Stored records:
------------------------------

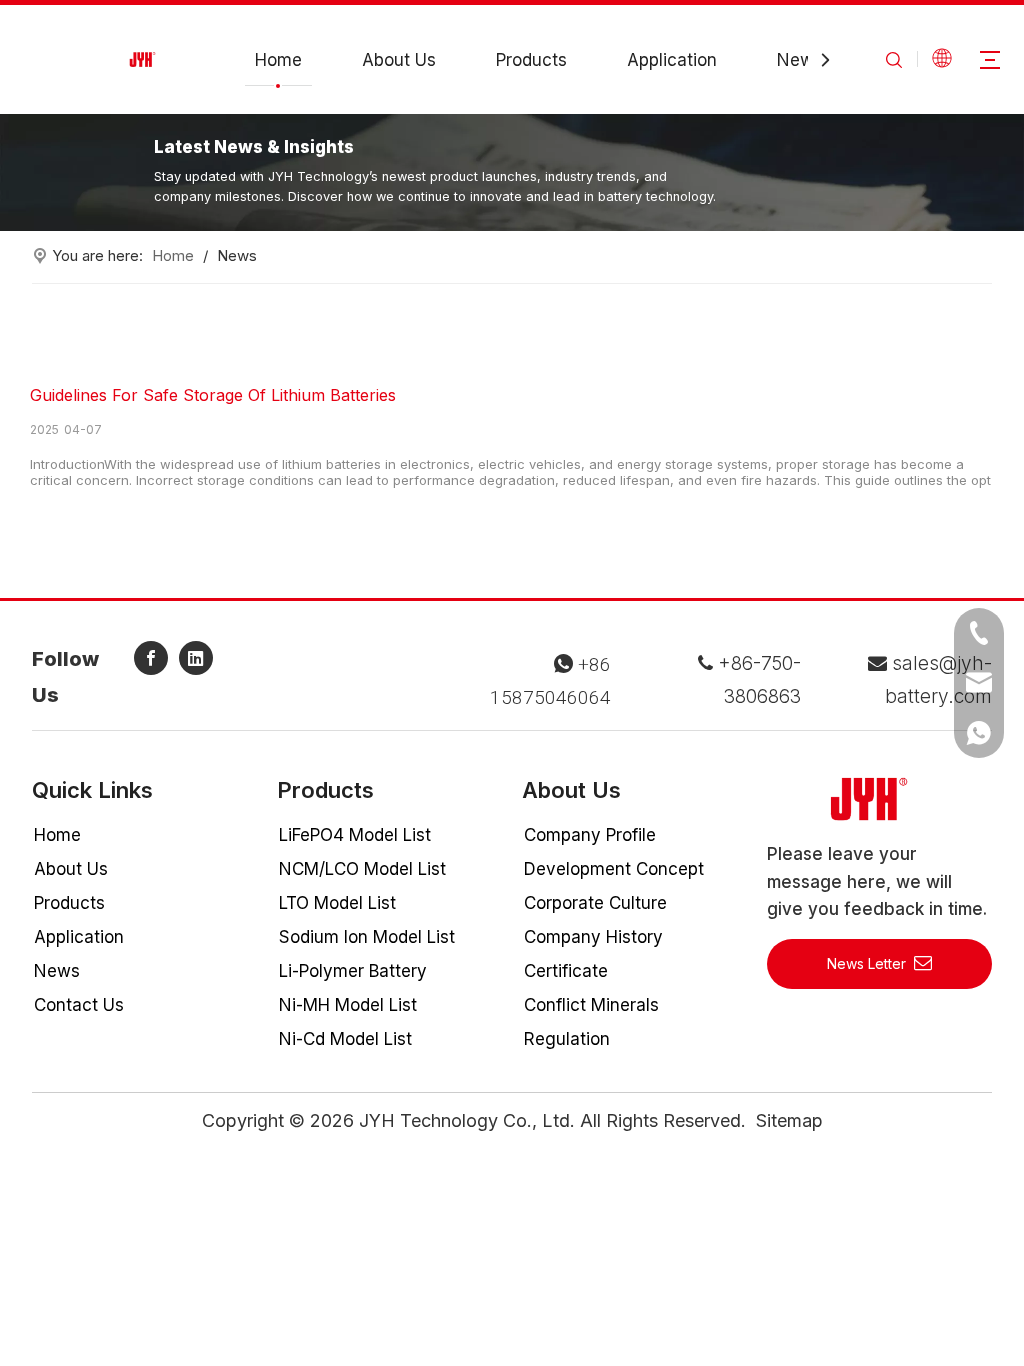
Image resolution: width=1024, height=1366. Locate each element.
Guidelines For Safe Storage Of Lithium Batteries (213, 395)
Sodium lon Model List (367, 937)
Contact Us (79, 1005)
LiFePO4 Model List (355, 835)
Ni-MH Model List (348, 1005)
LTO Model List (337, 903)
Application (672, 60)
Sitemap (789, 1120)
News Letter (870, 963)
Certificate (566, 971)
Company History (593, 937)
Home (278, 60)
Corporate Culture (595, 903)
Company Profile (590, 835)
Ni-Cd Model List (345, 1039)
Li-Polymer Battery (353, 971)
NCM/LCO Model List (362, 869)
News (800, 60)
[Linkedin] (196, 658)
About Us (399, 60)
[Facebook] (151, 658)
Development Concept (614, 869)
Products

------------------------------

* GOAL OF THE EXERCISE *
Copy whichever lines above contain the string "List".

* WRITTEN REPLY *
Sodium lon Model List (367, 937)
LiFePO4 Model List (355, 835)
Ni-MH Model List (348, 1005)
LTO Model List (337, 903)
Ni-Cd Model List (345, 1039)
NCM/LCO Model List (362, 869)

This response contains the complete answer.